Only the lines from the one with "Screen dimensions: 1001x581" to the end of the data below should be returned, each exactly as it stands.

*** Opening SUPPLIED MATERIAL ***

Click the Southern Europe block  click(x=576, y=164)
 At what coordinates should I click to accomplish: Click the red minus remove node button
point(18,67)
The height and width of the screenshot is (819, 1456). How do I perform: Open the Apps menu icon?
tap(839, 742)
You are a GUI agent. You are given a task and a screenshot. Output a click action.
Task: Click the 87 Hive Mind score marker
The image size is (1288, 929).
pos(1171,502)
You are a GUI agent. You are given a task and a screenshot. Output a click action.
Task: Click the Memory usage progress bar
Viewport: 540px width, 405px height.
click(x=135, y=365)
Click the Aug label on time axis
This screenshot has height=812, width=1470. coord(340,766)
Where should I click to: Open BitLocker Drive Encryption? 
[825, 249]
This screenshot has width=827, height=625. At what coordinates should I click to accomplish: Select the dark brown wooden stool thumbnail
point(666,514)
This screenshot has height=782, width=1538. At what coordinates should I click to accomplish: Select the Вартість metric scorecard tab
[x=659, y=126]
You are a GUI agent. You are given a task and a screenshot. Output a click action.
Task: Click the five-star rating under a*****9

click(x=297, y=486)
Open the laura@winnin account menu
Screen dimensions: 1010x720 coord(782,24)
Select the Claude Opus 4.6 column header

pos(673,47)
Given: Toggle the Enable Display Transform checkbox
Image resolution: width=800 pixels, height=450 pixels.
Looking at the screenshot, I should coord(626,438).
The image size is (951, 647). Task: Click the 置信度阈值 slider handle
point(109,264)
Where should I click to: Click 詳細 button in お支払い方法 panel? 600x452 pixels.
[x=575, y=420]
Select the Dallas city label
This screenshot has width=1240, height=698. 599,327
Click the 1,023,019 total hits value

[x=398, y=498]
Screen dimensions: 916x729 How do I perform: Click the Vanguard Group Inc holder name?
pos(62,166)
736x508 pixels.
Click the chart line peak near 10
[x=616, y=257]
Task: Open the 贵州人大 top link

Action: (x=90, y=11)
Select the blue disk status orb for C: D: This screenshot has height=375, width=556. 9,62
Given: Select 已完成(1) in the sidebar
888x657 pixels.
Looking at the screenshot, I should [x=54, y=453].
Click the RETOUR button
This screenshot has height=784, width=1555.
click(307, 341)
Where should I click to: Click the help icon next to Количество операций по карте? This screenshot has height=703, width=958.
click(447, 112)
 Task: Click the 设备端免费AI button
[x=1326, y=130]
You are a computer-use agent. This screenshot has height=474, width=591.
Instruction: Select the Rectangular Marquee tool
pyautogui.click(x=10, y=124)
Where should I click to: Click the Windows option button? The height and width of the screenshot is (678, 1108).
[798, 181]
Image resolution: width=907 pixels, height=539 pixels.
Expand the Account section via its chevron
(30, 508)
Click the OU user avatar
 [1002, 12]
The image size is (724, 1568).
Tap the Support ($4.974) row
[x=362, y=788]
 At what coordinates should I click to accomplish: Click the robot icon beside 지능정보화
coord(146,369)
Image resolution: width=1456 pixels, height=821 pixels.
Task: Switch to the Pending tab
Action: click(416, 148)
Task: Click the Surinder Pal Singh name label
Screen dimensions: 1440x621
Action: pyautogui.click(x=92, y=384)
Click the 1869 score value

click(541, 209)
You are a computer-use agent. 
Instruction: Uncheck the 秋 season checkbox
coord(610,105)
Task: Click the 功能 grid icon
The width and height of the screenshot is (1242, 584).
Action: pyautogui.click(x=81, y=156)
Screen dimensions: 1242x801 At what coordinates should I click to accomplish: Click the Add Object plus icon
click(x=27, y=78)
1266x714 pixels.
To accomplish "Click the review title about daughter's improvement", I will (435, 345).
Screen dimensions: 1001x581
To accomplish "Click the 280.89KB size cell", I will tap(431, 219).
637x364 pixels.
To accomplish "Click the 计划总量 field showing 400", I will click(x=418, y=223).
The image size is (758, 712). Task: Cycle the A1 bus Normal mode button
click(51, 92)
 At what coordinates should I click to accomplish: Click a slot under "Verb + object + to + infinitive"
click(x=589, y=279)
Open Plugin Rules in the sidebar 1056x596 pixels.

*** Closing SUPPLIED MATERIAL ***

## SOLUTION TO THIS TASK
Screen dimensions: 1001x581
To accomplish "Click the 280.89KB size cell", I will tap(431, 219).
637x364 pixels.
To accomplish "Click the 计划总量 field showing 400", I will click(x=418, y=223).
The image size is (758, 712). Task: Cycle the A1 bus Normal mode button
click(51, 92)
 At what coordinates should I click to accomplish: Click a slot under "Verb + object + to + infinitive"
click(x=589, y=279)
Open Plugin Rules in the sidebar 1056x596 pixels.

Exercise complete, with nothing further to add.